= Abdul Kahar Akond =

Bangladeshi police officer

Abdul Kahar Akond (আব্দুল কাহার আকন্দ) is an Awami League leader, and was Bangladeshi police officer who served as the additional DIG of police in the Criminal Investigation Department.

== Career in Police ==

Akond investigated major crimes during the first Sheikh Hasina led Awami League government from 1996 to 2001.

Akond was fired from the Criminal Investigation Department after the Bangladesh Nationalist Party came to power in 2001.

Akond was appointed to the CID again on 28 January 2009 and retired a day after.

Akond was appointed to the Criminal Investigation Department on 19 February 2009 on a two-year contract which would be extended multiple times.

On 16 January 2017, Akond was promoted to the rank of additional deputy inspector general of police.

Akond's contract was extended for two years on 14 February 2018. He was awarded the Bangladesh Police Medal on 7 February 2019.

== Political Career ==

Akhond collected the nomination form from Awami League to contest from the Kishoreganj-2 constituency in the 2024 national election and received the nomination of the party. However, he lost the poll to Md Sohrab Uddin, an independent candidate.

== Important cases ==

=== Assassination of Sheikh Mujibur Rahman ===
Akond was appointed the investigation officer of the assassination of Sheikh Mujibur Rahman and the 15 August 1975 Bangladesh coup d'état 18 August 1996 after Sheikh Hasina came to power. He detained Khairuzzaman, K. M. Obaidur Rahman, Shah Moazzem Hossain, Sultan Shahriar Rashid Khan, Syed Farook Rahman, and Taheruddin Thakur in the case.

=== Assassination of General Muhammed Abul Manzur ===
Akond was the investigation officer in the murder case of General Muhammed Abul Manzur who was killed in the aftermath of the assassination of Ziaur Rahman in 1981. On 20 March 2017, Dhaka Court granted the 12th three months extension to the investigation.
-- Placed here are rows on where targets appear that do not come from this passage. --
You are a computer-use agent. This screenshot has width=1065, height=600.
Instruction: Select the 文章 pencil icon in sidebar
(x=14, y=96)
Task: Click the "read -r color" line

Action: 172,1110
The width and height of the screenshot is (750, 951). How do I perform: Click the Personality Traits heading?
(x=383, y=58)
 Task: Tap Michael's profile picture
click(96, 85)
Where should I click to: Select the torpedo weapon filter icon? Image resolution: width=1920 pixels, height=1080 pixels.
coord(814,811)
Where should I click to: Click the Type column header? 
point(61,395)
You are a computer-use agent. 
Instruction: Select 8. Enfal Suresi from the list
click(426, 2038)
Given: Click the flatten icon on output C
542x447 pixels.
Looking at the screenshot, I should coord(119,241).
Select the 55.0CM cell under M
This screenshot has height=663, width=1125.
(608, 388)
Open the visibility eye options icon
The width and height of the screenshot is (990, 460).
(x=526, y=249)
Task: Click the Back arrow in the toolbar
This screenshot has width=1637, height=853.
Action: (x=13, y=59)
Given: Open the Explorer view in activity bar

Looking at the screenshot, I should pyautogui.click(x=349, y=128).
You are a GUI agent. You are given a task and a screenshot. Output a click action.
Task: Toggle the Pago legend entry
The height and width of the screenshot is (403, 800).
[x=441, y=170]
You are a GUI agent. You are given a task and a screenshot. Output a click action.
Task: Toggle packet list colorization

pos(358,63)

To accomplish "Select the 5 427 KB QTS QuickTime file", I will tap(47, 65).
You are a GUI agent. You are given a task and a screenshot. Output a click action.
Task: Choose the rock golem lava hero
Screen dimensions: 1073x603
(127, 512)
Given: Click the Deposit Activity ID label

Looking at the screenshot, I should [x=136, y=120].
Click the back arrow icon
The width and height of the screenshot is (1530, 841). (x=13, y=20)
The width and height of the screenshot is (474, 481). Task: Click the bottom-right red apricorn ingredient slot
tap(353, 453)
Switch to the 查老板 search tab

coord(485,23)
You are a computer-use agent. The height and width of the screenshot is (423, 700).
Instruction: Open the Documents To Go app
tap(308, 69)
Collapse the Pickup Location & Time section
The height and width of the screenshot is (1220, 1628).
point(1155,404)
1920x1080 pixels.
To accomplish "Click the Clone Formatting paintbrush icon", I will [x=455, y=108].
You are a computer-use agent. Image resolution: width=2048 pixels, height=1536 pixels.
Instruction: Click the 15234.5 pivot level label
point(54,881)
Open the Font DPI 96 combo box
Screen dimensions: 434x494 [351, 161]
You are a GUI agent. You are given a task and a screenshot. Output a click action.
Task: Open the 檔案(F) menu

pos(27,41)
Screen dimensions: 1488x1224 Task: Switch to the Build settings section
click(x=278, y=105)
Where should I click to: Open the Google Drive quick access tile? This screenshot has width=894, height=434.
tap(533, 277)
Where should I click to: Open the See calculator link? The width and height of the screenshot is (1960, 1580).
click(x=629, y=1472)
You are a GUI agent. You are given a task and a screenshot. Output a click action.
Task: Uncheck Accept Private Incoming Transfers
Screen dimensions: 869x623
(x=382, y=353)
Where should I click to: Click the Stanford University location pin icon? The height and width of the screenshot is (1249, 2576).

=== 2004 grenade attack ===
Akond was the investigation officer of 2004 Dhaka grenade attack. He testified on 8 October 2009 that grenades were supplied from then government minister's, Abdus Salam Pintu, home. On 3 November 2010, Metropolitan Sessions Judge Mohammad Zohurul Hoque ordered Akond to investigate the flow of money from Pakistan to Bangladesh for the attack through Western Union and Dutch-Bangla Bank Limited. On 25 September 2016, he testified that three former officers of the Criminal Investigation Department where involved in the cover-up of the 2004 Dhaka grenade attack. The Bangladesh Nationalist Party described Akond as an Awami League leader and called for his removal from the investigation.

=== BDR mutiny ===
Akond was the chief investigation officer of the 2009 Bangladesh Rifles mutiny. He led a 250-person team of the Criminal Investigation Department to investigate the mutiny. He pressed charges against 824 individuals on 24 counts in October 2010 over their role in the mutiny. On 4 February 2014, a Dhaka court ordered the Criminal Investigation Department to take departmental actions against Akond after it found he had been biased in favor of Torab Ali, an Awami League politician and an accused in the mutiny case, during his investigations. On 28 November 2017, Torab Ali was acquitted in the case by a court in Dhaka. It was alleged by human rights organizations that soldiers in the mutiny case were tortured in the custody of the Criminal Investigation Department which was denied by Akond.